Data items
*****

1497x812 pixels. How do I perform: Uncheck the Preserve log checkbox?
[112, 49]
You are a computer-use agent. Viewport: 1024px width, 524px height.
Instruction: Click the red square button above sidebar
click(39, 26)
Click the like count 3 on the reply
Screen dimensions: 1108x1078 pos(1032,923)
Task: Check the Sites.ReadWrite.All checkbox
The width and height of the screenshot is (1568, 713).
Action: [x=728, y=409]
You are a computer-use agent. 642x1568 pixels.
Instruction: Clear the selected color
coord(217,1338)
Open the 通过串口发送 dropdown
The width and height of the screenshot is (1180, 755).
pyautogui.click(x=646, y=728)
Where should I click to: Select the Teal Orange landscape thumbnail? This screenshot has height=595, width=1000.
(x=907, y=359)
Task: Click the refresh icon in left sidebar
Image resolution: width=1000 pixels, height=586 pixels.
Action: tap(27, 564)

*****

* Exercise instructions *
From beginning to end, the data must be duplicated exactly.

* Solution to this task *
1497x812 pixels. How do I perform: Uncheck the Preserve log checkbox?
[112, 49]
You are a computer-use agent. Viewport: 1024px width, 524px height.
Instruction: Click the red square button above sidebar
click(39, 26)
Click the like count 3 on the reply
Screen dimensions: 1108x1078 pos(1032,923)
Task: Check the Sites.ReadWrite.All checkbox
The width and height of the screenshot is (1568, 713).
Action: [x=728, y=409]
You are a computer-use agent. 642x1568 pixels.
Instruction: Clear the selected color
coord(217,1338)
Open the 通过串口发送 dropdown
The width and height of the screenshot is (1180, 755).
pyautogui.click(x=646, y=728)
Where should I click to: Select the Teal Orange landscape thumbnail? This screenshot has height=595, width=1000.
(x=907, y=359)
Task: Click the refresh icon in left sidebar
Image resolution: width=1000 pixels, height=586 pixels.
Action: tap(27, 564)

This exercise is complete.